• _Task prompt_: Please format the lines of the listing between the line holding "standards (252, 327)" and the line holding "when (245, 1122)", inclusive, as a numbered list, leaving out blank lines.

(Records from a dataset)
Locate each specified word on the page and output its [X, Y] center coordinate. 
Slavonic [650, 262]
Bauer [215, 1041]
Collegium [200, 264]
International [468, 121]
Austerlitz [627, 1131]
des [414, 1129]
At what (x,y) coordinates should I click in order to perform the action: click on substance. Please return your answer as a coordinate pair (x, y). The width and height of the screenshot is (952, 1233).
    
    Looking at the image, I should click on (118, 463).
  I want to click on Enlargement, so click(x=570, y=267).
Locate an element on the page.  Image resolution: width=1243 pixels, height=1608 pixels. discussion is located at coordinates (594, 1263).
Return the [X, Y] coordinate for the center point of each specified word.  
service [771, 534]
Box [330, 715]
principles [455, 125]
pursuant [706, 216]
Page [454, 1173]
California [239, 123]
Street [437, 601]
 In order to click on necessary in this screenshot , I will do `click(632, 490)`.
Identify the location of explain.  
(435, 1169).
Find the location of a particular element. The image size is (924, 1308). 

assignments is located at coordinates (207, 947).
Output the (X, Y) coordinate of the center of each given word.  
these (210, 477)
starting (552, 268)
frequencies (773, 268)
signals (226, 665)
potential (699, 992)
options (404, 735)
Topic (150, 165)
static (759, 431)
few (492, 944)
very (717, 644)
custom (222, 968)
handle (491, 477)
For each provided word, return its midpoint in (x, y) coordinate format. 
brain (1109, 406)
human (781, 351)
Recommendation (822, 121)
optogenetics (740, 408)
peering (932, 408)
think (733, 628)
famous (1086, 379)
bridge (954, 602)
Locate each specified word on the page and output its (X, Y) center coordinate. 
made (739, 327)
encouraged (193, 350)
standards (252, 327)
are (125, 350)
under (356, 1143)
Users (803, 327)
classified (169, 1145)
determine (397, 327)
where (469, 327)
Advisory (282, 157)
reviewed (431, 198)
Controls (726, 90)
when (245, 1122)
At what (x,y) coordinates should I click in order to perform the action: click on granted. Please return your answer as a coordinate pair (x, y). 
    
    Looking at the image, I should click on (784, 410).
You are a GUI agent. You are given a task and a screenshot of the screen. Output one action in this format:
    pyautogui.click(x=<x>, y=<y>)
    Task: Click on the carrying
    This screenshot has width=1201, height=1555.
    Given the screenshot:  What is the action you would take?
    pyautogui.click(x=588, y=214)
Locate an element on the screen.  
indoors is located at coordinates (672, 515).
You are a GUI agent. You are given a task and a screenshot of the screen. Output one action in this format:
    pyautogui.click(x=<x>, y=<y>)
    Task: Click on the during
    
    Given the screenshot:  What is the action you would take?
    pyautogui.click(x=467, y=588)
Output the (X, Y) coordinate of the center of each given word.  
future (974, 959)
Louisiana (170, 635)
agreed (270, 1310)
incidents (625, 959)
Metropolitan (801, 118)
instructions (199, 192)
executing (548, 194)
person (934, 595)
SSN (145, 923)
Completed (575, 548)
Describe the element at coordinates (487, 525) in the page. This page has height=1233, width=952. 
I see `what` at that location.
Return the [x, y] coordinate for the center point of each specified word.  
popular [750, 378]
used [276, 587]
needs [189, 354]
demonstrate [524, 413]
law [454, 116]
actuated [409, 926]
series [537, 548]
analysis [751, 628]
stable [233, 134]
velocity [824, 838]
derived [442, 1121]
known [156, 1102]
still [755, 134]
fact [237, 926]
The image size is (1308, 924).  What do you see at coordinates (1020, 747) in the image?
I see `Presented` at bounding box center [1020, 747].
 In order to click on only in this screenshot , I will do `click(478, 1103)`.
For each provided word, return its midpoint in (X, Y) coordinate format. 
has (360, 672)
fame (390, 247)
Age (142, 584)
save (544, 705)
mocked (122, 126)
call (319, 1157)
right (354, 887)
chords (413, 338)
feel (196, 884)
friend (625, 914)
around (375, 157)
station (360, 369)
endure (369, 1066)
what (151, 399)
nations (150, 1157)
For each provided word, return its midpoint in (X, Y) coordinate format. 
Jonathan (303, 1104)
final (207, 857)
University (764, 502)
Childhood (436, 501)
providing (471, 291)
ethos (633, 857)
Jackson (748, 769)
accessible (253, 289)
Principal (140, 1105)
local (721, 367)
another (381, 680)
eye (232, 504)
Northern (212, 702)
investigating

• _Exercise result_:
1. standards (252, 327)
2. are (125, 350)
3. under (356, 1143)
4. Users (803, 327)
5. classified (169, 1145)
6. determine (397, 327)
7. where (469, 327)
8. Advisory (282, 157)
9. reviewed (431, 198)
10. Controls (726, 90)
11. when (245, 1122)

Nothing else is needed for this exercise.